Canim Mustafa, Kantarcioglu Murat, Malin Bradley
Department of Computer Science, University of Texas at Dallas, Richardson, TX 75083, USA.
IEEE Trans Inf Technol Biomed. 2012 Jan;16(1):166-75. doi: 10.1109/TITB.2011.2171701. Epub 2011 Oct 17.
The biomedical community is increasingly migrating toward research endeavors that are dependent on large quantities of genomic and clinical data. At the same time, various regulations require that such data be shared beyond the initial collecting organization (e.g., an academic medical center). It is of critical importance to ensure that when such data are shared, as well as managed, it is done so in a manner that upholds the privacy of the corresponding individuals and the overall security of the system. In general, organizations have attempted to achieve these goals through deidentification methods that remove explicitly, and potentially, identifying features (e.g., names, dates, and geocodes). However, a growing number of studies demonstrate that deidentified data can be reidentified to named individuals using simple automated methods. As an alternative, it was shown that biomedical data could be shared, managed, and analyzed through practical cryptographic protocols without revealing the contents of any particular record. Yet, such protocols required the inclusion of multiple third parties, which may not always be feasible in the context of trust or bandwidth constraints.
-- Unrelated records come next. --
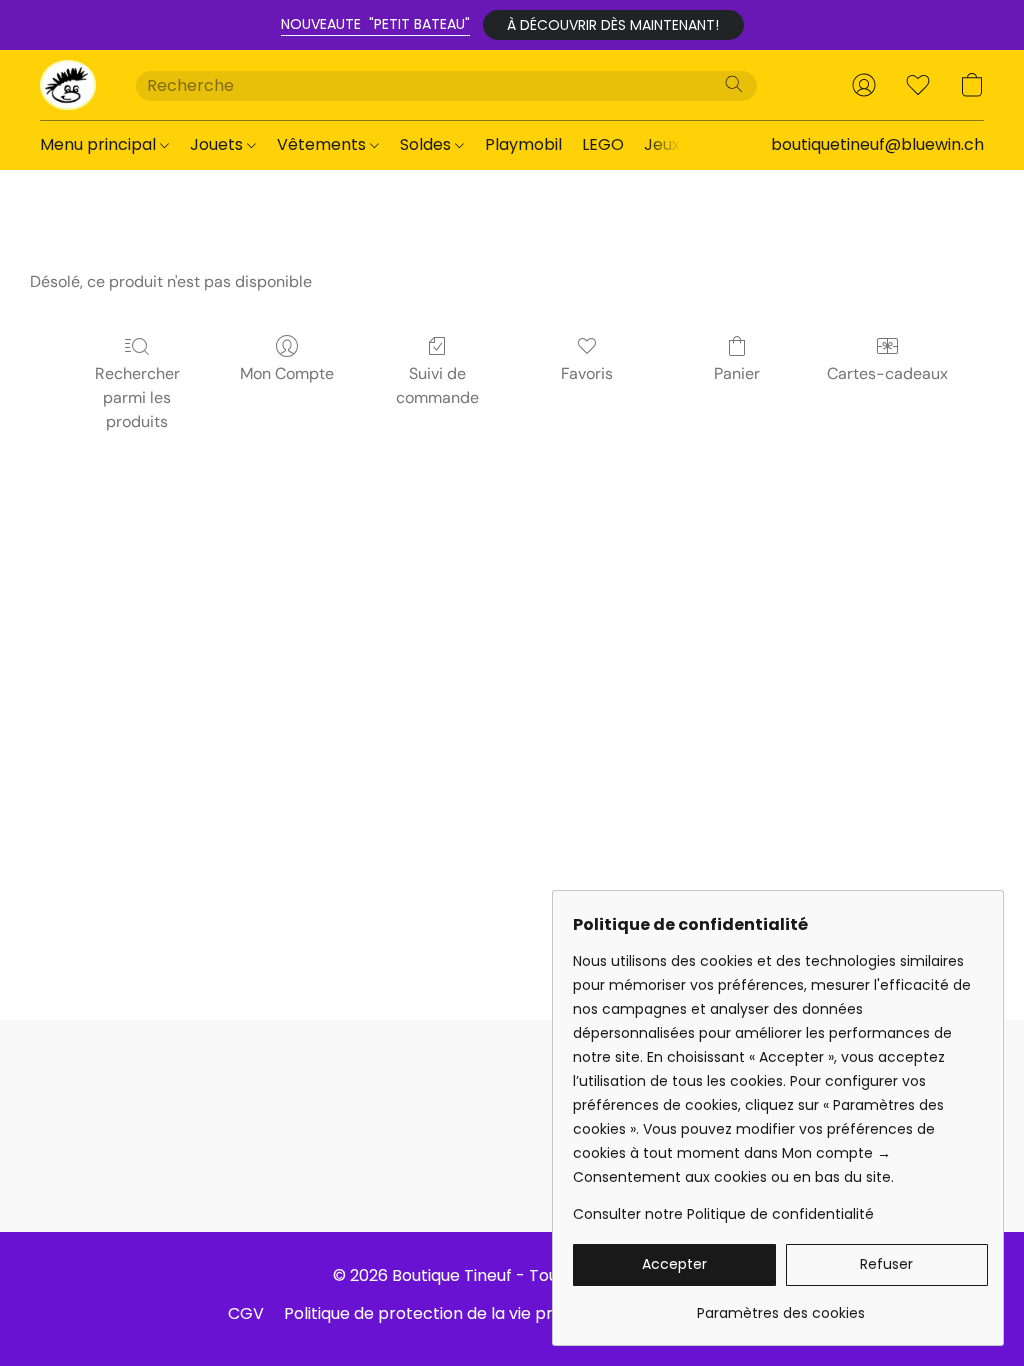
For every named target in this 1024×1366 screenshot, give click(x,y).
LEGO (603, 144)
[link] (780, 1305)
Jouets (218, 144)
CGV (246, 1313)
Thus, in this paper, we introduce a framework that removes the need for multiple third parties by collocating services to store and to process sensitive biomedical data through the integration of cryptographic hardware. Within this framework, we define a secure protocol to process genomic data and perform a series of experiments to demonstrate that such an approach can be run in an efficient manner for typical biomedical investigations.
生物医学界正日益转向依赖大量基因组和临床数据的研究工作。与此同时,各种法规要求此类数据在初始收集组织(如学术医疗中心)之外进行共享。至关重要的是,要确保在共享和管理此类数据时,以维护相应个人隐私和系统整体安全的方式进行。一般来说,各组织试图通过去识别方法来实现这些目标,这些方法会明确地、甚至潜在地去除识别特征(如姓名、日期和地理编码)。然而,越来越多的研究表明,使用简单的自动化方法可以将去识别数据重新识别为特定个人。作为一种替代方案,研究表明生物医学数据可以通过实用的加密协议进行共享、管理和分析,而无需透露任何特定记录的内容。然而,此类协议需要多个第三方参与,在信任或带宽受限的情况下,这可能并不总是可行的。因此,在本文中,我们引入了一个框架,通过集成加密硬件来配置存储和处理敏感生物医学数据的服务,从而消除了对多个第三方的需求。在此框架内,我们定义了一个处理基因组数据的安全协议,并进行了一系列实验,以证明这种方法可以以高效的方式用于典型的生物医学研究。